勘定科目や呼び方はどうあれ、「経営者が会社に貸したお金」に関しては、個人と法人は別人格ですし、取引自体は実存するのならきちんと計上しておくべきでしょう。
多くの中小企業は個人と法人は別人格と言ってもオーナー兼経営者であり、法人も個人も一心同体で、実情としては財布のお金が個人→法人に移転するに過ぎません。会社が儲かった際には一気に返済してもらえれば良いだけです。
しかし、なかなか会社が儲からず、実際役員個人に返済するのもすぐにはままならない場合、いつまでも決算書の負債部分に計上しておくのは、百害あって一利なしです。
融資の際に「負債が多い」「公私混同しているのではないか?」と金融機関からは穿った見方をされますし、仮に事業譲渡や会社を売却する際もこの項目のせいで安値になってしまうからです。
解消できるなら解消しておいた方が、遥かにメリットの大きな勘定科目です。
具体的には以下の3通りです。
一つずつ見ていきましょう。
Debt Equity Swapは、借入金(Debt)を資本( Equity)に振り替える(Swap)ことを言います。実質は増資に該当しますので、登記も必要になります。
参考:DESの詳細解説はこちら
仮に、資本金300万円の会社で、役員借入金が500万円あるとすると、この借入金500万円という負債をキレイに消し、資本金800万円の会社になるということです。
どうですか?ご自身で見ても借金500万円の資本金300万円の会社が、資本金800万円の借金ゼロ会社になるとしたら、随分印象いいなあと思いませんか?
注意点として、DESの結果、資本金が1,000万円を超えてしまうと、法人住民税や消費税の面で税額が増大してしまう可能性があるので、DESするにしても1,000万円未満に留めておく方が良いかもしれません。
関連: 第三者割当増資による資金調達とは? / 株主割当増資による資金調達とは?
株主=経営者のオーナー企業なら、自分自身単体で考えたら損得ないわけですから、いっそ債務免除をした方が良いでしょう。
注意点として債務免除をすると、債務免除益が生じます。
役員借入金が500万円あって、全額の債務を免除した場合、会社からすると、本来返済義務のあった500万円を返済する必要がなくなった(500万円の利益)と見なされ、税金がかかります。
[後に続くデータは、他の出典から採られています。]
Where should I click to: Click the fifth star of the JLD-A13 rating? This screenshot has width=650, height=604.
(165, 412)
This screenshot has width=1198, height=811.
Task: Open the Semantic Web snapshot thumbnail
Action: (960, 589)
ただ、会社が儲かっておらず、返済できないから免除するわけで、仮に今期の決算状況が500万円の赤字だとすると、債務免除益と相殺で税金はかかりません(所得がないわけですから所得税もかかりませんし、消費税も課税外取引になりますので消費税納税も発生しません)。
また、仮に今期が黒字であっても、繰越欠損金が債務免除益以上あるならば、同様に税金はかからないので、債務免除してしまった方が良いです。
DESのように資本の部へ振り替えられることはありませんが、流動負債の部がスッキリ削減される分、財務体質は大きく改善します。
こちらは上記2つのケースのように負債を一気に消す方法ではありません。時間をかけながら負債から消していく方法になります。
仮に現在、役員借入金が600万円あって、経営者(あなた)の役員報酬が月額80万円だとしましょう。
この場合、まず役員報酬を現在の月額80万円→50万円に減らします。
減額した30万円を補填すべく、会社→あなたへ役員借入金の「返済」として毎月30万円ずつ別に振り込みます。
そうすることにより、あなた個人の手取りを減らすことなく、会社の借金も徐々に(毎月30万円)減っていくことになります。
個人的には役員報酬の引き下げにより社会保険料や税金が大きく下がりますので、手取り自体は逆に増えることでしょう(ただし、当然、将来もらえる年金は減額分減ることになります)。
会社からしても、30万円*20ヶ月かけて負債がキレイになります。特段すぐに負債を消してしまわねばならない理由がなければこの方法も良いでしょう。
ただし、役員報酬は会計年度中の変更が出来ませんので、完済まで20ヶ月にわたる場合は、最低2年(2期)は減額して定めた報酬で固定する必要があります。